Shortly after this near disaster, we were lucky enough to pick up the entrance buoy and we headed in for the submarine nets. In the fog it was like threading a mystic maze; we would sight a heavy net close under the starboard bow, hear frantic whistles from the guarding trawler, put the rudder hard over, miss it by the skin of our teeth, sight another net under the port bow, reverse the process amid wild cries of warning in Cockney and Scottish accents, stop the engines to avoid entangling the propeller, and trust to our momentum to slide through. Once we went so close to a trawler that our quarter boat touched her yardarm. We did get through, however, and, after sighting the range lights on the wreck of the Natal , anchored again off Invergordon. I wondered if every trip was to be this bad. No, most of them turned out to be worse.

The following week was spent in port. The premature explosions were a matter of serious concern, as they left gaps in the minefield, so the second expedition was delayed until certain changes in design had been worked out and the extreme sensitivity of the mines somewhat reduced.

On our second mining expedition the weather was clear but the wind tremendously strong, even for the North Sea, home of the winds. It was impossible to walk upright, and anyone trying to face it had the breath blown back into his lungs. The “prematures” were fewer in number, although they continued to take place at the most unexpected times. We heard a particularly violent explosion from the field we had laid on the first trip, and the quartermaster asked me, “What do you suppose that was?” His question was answered a short time later when we passed the bodies of several German sailors floating on the rough sea. We had made our first kill.

The Germans were not long in responding. Obviously other submarines in the vicinity had also heard the explosions and now knew what we were doing. Suddenly we saw our escort destroyers make a dash toward the left flank, and a regular Donneybrook Fair ensued, the Britishers weaving in and out at top speed, their guns depressed to the utmost limit, hurling a continuous stream of fire into the apparently empty waters below, while, at regular intervals, they let go depth charges from their sterns, which sent cataracts of water into the air, making our ships shiver violently. Fifteen minutes of this and silence fell. The escort commander came slowly back to report that several submarines had been trailing us, paralleling our course and waiting for the right moment to attack. As all our mines had been laid, we increased speed to the maximum and headed for home.

There was always a question in our minds which, luckily, was never answered. Should one of our ships be torpedoed with her mines still on board and be blown to atoms, would the explosion detonate the mines on the other ships and all of them go up together, just as the explosion of one mine in a field frequently detonates a whole line of them?

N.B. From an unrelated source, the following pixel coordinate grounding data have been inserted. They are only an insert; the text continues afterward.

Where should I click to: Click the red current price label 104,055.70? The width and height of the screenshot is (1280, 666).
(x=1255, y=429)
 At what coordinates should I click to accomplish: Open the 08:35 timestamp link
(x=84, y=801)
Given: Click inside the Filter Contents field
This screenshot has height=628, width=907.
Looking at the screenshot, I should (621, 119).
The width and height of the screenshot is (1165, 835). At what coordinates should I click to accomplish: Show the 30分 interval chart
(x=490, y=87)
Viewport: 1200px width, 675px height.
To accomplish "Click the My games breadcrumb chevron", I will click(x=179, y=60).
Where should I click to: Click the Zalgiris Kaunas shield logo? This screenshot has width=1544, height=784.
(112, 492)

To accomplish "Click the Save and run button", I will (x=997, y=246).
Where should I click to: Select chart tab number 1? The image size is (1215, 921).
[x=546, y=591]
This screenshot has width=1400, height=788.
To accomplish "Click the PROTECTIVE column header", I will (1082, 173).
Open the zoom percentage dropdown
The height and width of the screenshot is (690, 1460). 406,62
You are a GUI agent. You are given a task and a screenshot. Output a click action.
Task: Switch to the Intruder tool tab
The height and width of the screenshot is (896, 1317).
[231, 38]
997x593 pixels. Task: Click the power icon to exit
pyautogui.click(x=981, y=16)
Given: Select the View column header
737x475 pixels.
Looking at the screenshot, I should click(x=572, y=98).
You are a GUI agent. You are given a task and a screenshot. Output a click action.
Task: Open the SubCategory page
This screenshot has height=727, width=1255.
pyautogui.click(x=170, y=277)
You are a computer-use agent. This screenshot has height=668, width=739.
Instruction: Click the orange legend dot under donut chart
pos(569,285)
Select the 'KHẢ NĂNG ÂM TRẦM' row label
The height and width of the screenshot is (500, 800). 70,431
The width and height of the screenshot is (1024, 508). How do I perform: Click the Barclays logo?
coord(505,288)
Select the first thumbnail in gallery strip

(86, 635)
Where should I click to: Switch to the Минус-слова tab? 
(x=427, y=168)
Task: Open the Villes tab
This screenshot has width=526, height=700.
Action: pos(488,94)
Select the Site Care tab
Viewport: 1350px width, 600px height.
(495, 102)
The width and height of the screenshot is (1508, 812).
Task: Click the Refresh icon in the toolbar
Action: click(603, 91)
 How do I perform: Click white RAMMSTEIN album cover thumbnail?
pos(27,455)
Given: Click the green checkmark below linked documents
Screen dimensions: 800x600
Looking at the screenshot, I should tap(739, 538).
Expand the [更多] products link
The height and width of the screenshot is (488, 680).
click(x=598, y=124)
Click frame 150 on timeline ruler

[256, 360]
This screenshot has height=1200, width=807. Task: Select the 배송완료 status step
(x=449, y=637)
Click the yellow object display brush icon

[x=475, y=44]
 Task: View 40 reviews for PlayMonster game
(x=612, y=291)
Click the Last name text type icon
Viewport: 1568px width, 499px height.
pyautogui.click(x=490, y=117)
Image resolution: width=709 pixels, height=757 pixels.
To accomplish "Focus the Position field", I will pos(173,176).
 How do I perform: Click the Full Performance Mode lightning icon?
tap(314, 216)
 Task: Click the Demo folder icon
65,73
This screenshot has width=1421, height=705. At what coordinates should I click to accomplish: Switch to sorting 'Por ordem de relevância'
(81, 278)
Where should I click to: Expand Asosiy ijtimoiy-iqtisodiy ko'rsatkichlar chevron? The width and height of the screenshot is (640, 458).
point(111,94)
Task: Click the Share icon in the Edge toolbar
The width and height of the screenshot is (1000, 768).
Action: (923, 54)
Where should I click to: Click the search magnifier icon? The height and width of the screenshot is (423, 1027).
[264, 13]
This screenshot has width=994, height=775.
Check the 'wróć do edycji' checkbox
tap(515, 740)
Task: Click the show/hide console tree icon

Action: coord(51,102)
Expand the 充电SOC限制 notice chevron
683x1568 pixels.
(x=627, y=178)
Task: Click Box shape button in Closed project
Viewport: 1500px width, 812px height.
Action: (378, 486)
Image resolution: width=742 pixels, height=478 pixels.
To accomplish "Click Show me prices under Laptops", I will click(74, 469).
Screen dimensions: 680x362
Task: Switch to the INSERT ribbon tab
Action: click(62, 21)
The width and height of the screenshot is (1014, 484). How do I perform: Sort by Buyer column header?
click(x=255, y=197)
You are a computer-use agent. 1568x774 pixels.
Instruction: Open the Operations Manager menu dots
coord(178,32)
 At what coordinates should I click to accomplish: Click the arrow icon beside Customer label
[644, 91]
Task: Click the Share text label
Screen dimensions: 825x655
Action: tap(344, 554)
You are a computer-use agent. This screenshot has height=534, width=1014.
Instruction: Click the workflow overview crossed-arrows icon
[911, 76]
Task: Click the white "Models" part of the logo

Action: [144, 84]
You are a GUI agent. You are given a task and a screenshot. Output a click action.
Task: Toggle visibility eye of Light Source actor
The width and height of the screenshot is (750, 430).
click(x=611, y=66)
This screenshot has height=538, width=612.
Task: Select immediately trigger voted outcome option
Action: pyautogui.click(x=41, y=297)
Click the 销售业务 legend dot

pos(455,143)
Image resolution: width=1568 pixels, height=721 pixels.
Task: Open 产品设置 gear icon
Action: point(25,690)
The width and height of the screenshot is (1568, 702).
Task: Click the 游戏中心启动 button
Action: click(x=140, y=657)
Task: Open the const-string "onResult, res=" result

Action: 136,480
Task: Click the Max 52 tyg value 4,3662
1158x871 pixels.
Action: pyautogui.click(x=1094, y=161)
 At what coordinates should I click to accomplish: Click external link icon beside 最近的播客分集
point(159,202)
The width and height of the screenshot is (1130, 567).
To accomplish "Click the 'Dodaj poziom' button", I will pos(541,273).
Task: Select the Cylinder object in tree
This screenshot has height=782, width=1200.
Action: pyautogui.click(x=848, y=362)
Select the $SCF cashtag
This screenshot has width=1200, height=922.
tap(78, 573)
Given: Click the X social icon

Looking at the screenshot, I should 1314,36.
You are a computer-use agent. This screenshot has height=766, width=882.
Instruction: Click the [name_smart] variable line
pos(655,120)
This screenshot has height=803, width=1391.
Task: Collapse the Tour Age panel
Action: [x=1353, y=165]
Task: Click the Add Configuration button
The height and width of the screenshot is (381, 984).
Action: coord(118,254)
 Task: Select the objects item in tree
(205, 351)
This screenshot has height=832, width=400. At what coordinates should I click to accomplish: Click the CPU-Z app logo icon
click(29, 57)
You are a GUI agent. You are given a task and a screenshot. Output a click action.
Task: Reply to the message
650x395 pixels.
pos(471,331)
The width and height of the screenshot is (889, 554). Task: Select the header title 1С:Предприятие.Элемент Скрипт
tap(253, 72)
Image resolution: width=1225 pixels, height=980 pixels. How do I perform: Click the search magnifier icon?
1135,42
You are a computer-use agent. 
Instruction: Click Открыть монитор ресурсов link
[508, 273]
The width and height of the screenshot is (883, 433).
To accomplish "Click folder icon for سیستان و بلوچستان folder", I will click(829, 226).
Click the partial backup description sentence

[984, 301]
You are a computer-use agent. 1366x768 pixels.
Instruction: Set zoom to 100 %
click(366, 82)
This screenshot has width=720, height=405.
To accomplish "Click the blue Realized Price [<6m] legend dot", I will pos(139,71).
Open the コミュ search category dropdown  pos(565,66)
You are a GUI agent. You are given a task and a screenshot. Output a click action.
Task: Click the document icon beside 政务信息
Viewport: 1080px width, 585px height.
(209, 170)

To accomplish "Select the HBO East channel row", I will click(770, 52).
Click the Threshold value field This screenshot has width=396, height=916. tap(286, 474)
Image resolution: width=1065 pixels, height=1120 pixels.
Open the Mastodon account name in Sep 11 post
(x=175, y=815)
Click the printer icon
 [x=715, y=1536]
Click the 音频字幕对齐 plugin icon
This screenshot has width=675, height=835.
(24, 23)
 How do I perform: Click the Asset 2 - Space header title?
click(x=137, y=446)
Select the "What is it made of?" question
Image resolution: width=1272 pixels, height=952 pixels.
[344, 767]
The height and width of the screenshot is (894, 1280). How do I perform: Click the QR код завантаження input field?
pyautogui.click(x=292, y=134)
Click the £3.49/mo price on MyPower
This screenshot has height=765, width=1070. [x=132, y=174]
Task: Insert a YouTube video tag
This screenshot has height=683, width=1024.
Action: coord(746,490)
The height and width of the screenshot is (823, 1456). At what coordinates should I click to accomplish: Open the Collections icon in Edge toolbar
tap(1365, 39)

The experts assured us that this couldn’t happen, but with prematures continuing to blow up, we committed the heresy of doubting the experts.

At first our expeditions did not last more than a couple of days, but as the barrage stretched farther and farther across the North Sea, we were out for five days or a week. Now we began to glimpse the ice-clad mountains of Norway. Our net was slowly closing around Germany.

 
 

I remember one trip especially. In order to avoid our own mines, we were now obliged to run west into the Atlantic through Stronsay Firth, which lay well to the north, go still farther north before turning east, and then, running just south of the Orkney Islands, ease down until we were on the upper edge of the barrage where we were to start work.

Stronsay Firth is a narrow passage enclosed by great, rugged cliffs that rise sheer from the sea. As we approached the entrance, five enemy submarines were reported ahead. It was too late to turn back; the van of our column was already in the shadow of the cliffs. As we went deeper into the passageway, there was a terrific roar from ahead and to port. A torpedo had been fired across our track, missing its target and striking the high wall of rock on our left. The confined space made the noise indescribable.

The flanking ships opened fire with their guns, and the destroyers raced to start smoke screens on both flanks, simultaneously dropping depth charges. In a moment we were running, loaded with mines, through whirling clouds of smoke. It was so dense that all we could see were the rocky pinnacles above us and, close alongside, the rough water covered with dead fish killed by the explosions. Then, for a moment, the smoke lifted and I saw the outline of a torpedo detach itself from the darker gray of the passage and rush toward us like a dog running across a road in front of a motorcar. There was nothing we could do. Our guns would not depress enough to fire at it, and it was going so fast we could not possibly swing out of its way.

Abruptly the torpedo began to “porpoise,” leaping up and down in the water as porpoises do before the bow of a ship. Something had gone wrong with its mechanism. It crossed our course to port and disappeared in a whirl of spray and smoke. At the same time, not twenty-five yards off our starboard quarter, the thin, gray needle of a periscope rose above the water to study us. I simply crossed my fingers and waited.

The periscope stayed up for maybe five seconds, then the bow of a destroyer appeared out of the smoke. The periscope was jerked down just as the destroyer passed over it. Why the sub didn’t fire a second torpedo at us, I will never know; perhaps she didn’t have time. We made the rest of the trip through the firth in safety.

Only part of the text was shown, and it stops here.